- Interactive map of Ålvund
- Ålvund Ålvund
- Coordinates: 62°50′01″N 8°30′32″E﻿ / ﻿62.8336°N 8.5089°E
- Country: Norway
- Region: Western Norway
- County: Møre og Romsdal
- District: Nordmøre
- Municipality: Sunndal Municipality

Area
- • Total: 0.25 km^{2} (0.097 sq mi)
- Elevation: 24 m (79 ft)

Population (2003)
- • Total: 202
- • Density: 808/km^{2} (2,090/sq mi)
- Time zone: UTC+01:00 (CET)
- • Summer (DST): UTC+02:00 (CEST)
- Post Code: 6622 Ålvundfjord

= Ålvund =

Village in Sunndal Municipality, Norway

Ålvund is a village in Sunndal Municipality in Møre og Romsdal county, Norway.

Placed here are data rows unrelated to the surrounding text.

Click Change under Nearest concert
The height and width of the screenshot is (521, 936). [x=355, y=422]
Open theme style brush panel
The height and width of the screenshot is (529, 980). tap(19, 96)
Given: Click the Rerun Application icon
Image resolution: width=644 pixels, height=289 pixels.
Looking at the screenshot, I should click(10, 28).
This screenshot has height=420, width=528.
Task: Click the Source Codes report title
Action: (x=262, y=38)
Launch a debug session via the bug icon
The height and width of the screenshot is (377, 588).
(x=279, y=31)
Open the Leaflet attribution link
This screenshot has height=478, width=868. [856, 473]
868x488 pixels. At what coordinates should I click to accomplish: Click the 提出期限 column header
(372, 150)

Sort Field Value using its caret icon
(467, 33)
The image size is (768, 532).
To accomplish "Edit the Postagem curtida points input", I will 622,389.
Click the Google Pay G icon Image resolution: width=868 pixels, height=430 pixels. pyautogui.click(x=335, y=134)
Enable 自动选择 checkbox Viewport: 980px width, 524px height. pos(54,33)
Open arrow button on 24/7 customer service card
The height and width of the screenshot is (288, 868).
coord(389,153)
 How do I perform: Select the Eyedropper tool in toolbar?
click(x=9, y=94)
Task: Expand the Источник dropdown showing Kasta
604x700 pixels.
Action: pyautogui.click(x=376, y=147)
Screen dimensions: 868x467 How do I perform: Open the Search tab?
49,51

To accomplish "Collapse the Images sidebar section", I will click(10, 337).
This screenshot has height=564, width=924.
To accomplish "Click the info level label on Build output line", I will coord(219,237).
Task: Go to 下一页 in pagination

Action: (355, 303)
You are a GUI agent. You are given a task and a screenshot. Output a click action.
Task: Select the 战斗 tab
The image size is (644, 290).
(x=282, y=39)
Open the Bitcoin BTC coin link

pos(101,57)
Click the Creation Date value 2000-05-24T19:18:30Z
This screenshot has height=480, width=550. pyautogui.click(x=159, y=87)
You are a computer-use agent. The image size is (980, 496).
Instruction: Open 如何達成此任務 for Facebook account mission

It is located at the beginning of the Ålvundfjorden (an extension of the Trongfjorden, about 8 km northwest of the village of Ålvundeidet and the Innerdalen valley. The river Ålvundelva flows down the Innerdalen valley, through the village of Ålvundeidet, and empties into the fjord at the village of Ålvund. The Norwegian National Road 70 runs through Ålvund on its way from the village of Sunndalsøra north to the village of Tingvoll and on the town of Kristiansund.

The 0.25 km2 village had a population (2003) of 202 and a population density of 808 PD/km2. Since 2003, the population and area data for this village area has not been separately tracked by Statistics Norway.